Is Your Cell Phone Data Private

Written by admin   // July 9, 2012   // Comments Off

The controversy of access to cell phone data by law enforcement has reached the courts. Cyberbullying, Sexting, and Cyberstalking and event Texting when driving has created new and demanding changes to access of cell phone records and stored data. The increased use of cell phones by terrorist and extremist groups has called for increased scrutiny of the collection and transmission of data by federal and local law enforcement.

Law enforcement has for years obtained warrants for cell phones that suspected individuals are using for criminal activity. Obtaining this information has been a challenge. The question of privacy has raised concern and public attention for the enforcement of Constitutional rights.

Most cell phone users believe that their content that is in a digital format cannot be shared or accessed without permission, but this is not true. The 5th District Court of Appeals ruled in ‘Florida vs Ricardo Glasco’ that law enforcement can search a cell phone without a warrant. The Stored Communications Act that exists does not need to show probable cause to access e-mails or electronic information that has been stored on a server for more than six months by wireless companies.
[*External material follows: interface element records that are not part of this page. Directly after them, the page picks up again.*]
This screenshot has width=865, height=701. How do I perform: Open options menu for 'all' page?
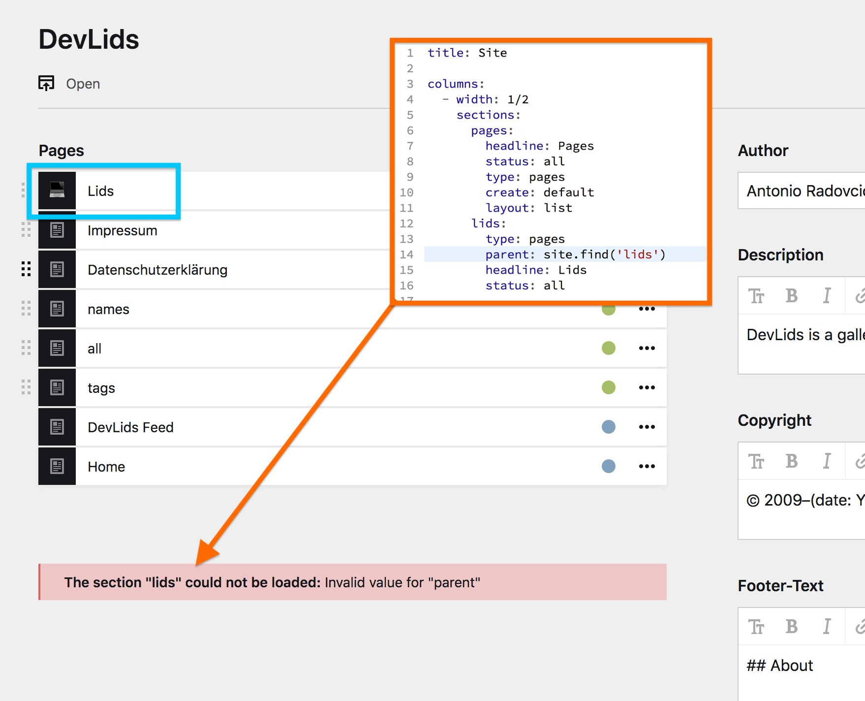[647, 348]
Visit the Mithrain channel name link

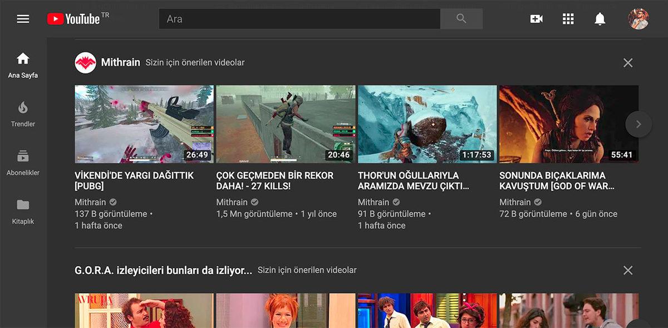(121, 63)
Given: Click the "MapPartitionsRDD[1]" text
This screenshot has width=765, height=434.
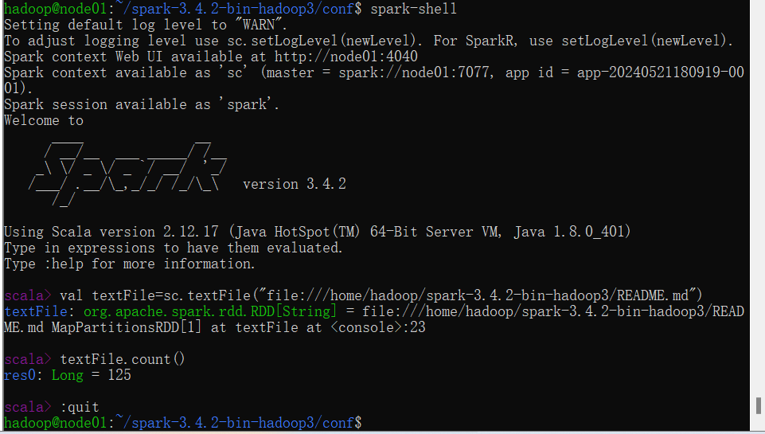Looking at the screenshot, I should [127, 327].
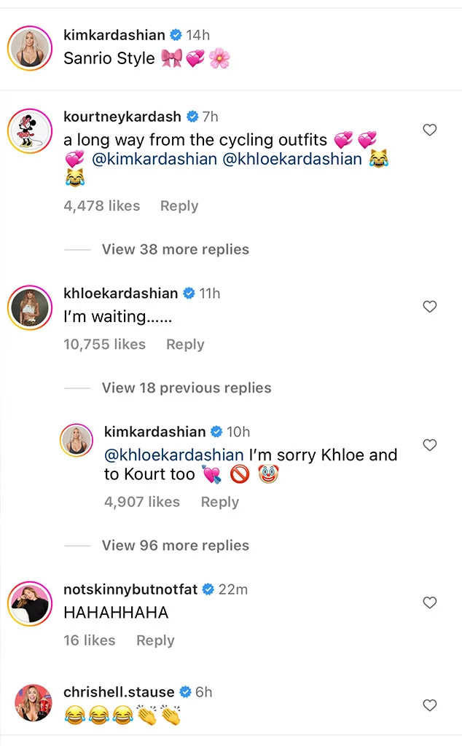Like notskinnybutnotfat's HAHAHHAHA comment
The width and height of the screenshot is (462, 746).
point(430,602)
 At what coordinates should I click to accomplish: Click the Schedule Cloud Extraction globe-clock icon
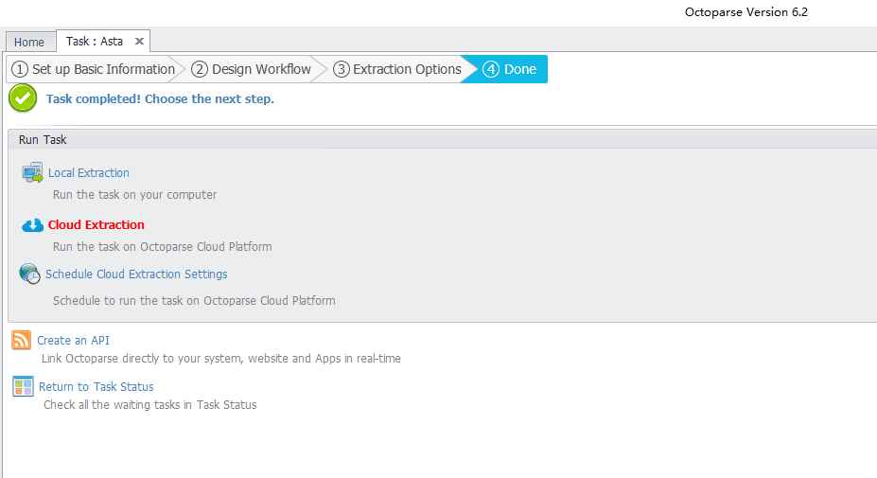[x=29, y=274]
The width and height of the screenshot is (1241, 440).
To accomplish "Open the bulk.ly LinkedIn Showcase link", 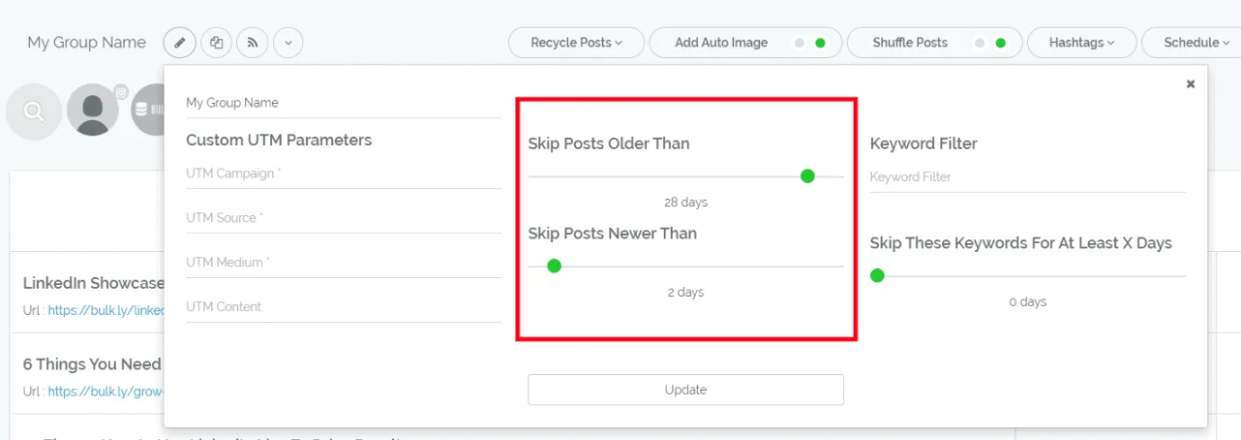I will click(106, 310).
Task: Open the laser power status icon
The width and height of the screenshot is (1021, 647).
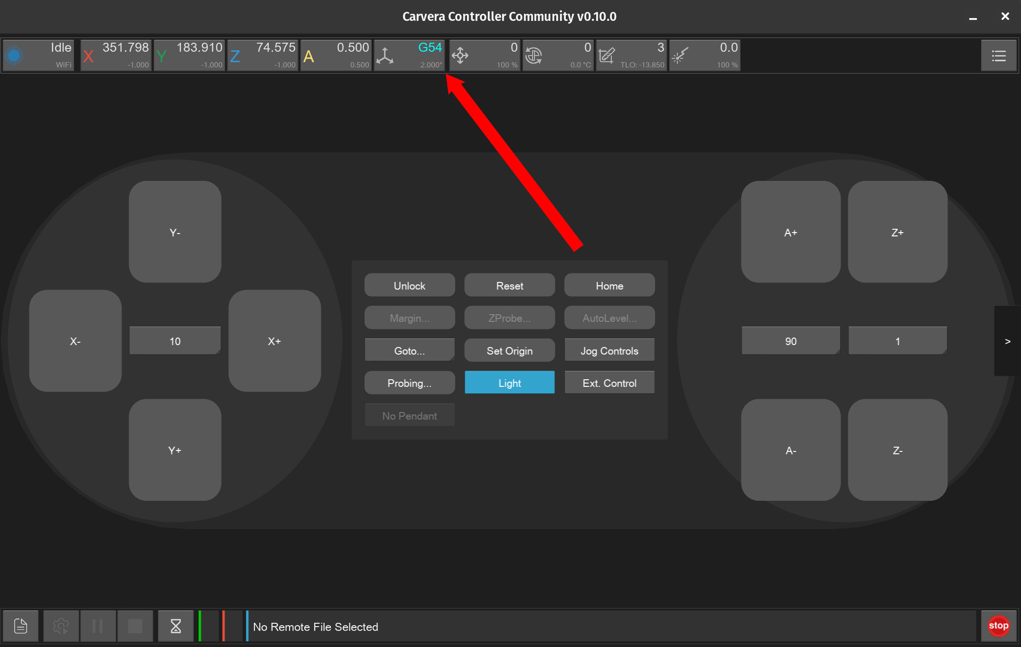Action: tap(680, 56)
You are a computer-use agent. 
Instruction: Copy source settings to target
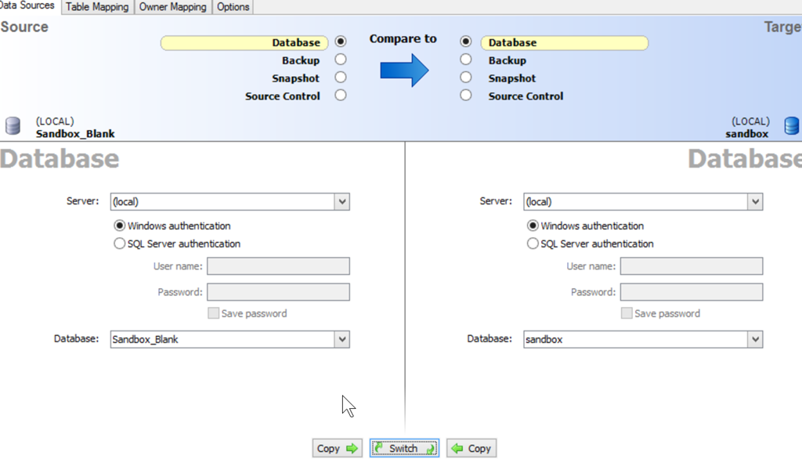coord(338,449)
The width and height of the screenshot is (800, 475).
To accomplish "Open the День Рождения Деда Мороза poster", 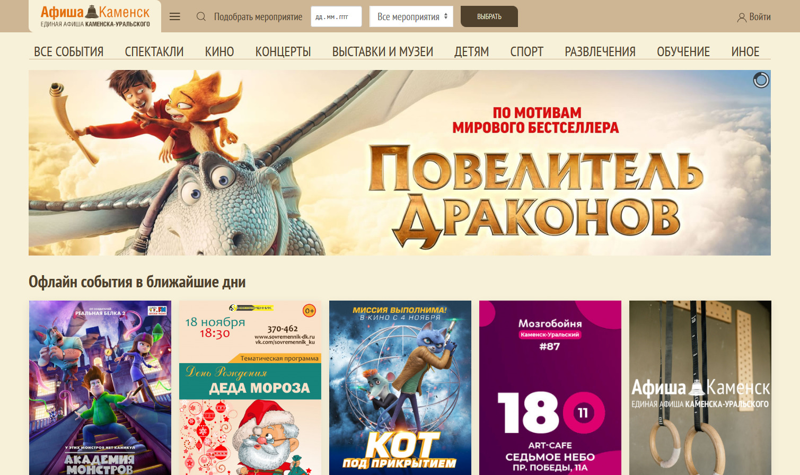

Digital communication creates a paradigm for digital information. Applying the Constitution of the Unites States where illegal search and seizure would apply, this makes the rulings questionable because the founding fathers were not aware of digital communication in the form of Smartphone’s, Tablets and other electronic devices.

Storing of data for most companies at least three years and IP (Internet Protocol) information for three or more years. IP Protocols allow cell phones to access the Internet so data can be uploaded or downloaded. Each device has a number that allows the Internet to “see” the phone as a connected node online.

The Fourth Amendment (Amendment IV) to the United States Constitution. Many of the issues that law enforcement must address, a matter of public safety v. privacy. Laws were not and still are not able to properly address the advances of technology. When youth as young as 7 can manipulate a Smartphone to access online content that spans the world we live in, engage in multimedia games like Angry Bird and Angry Sharks, access Google Maps that can pinpoint anywhere in the world and the ability to communicate instantly by voice, text, video and audio these capabilities allow for terrorist groups and extremists to create potential dangers to the public.

Smartphone’s can capture pictures, video, text conversations, emails, banking information and much more. As I have taught my Educational Technology class at Edward Waters College and during workshops and presentations with youth. Youth do not realize that their data never really goes away. It is stored on a server someplace.

Smartphone’s are a computer with all the tools (protocols) of a laptop or tablet. Youth send more text messaging than voice data. Many do not realize that in text messaging detailed information on who you text and what you text is keep hold of for a minimum of a year, but some companies keeping it for up to seven years or longer; the same for video and pictures.

Many in law enforcement rationalize just that and work to keep up with the growing capabilities of wireless technology. In other court rulings, ”The federal appellate court ruled that a criminal suspect cannot be forced to give you the password to phone or computer.” Results may change in the other direction with the world wide war on terrorism grows; citizens need to understand that the 5th District Court of Appeals ruling changes many perceptions and ideas about their protections for electronic devices. Just as computers can be seized when there is child porn detected, this ruling can be applied to Smartphone’s when the potential arises for revealing criminal activity and Sexting.

Technology is changing many rules of communication. These changes affect current and future laws and the ability to prosecute criminals, but also make sure the innocent’s rights are protected. The increase of minorities using wireless technology this may show cause for alarm because of the implications of Digital Profiling against minority groups. Pew Internet & American Life Project reported 64 percent of African Americans access the Internet over their laptop or mobile phone in 2011. This is an increase from 57 percent who said they did in 2009 and the numbers are growing because of the increased wireless speeds. Aaron Smith, author of the Pew report, stated, “The mobile population is becoming more diverse over time and more people are relying on their cell phones as their primary form of wireless connectivity.” Even lower income families that cannot afford Internet in their homes use wireless phones to surf the web and gather information.

Caution and wisdom is needed in creating digital content on any device. In the world of digital sniffers, digital watchdogs, and digital robots that probe the Internet for dangerous content everyone must be aware and informed. That App that you download may do more than play music, use GPS or find a good restaurant. It may be checking your data and sending it someplace else.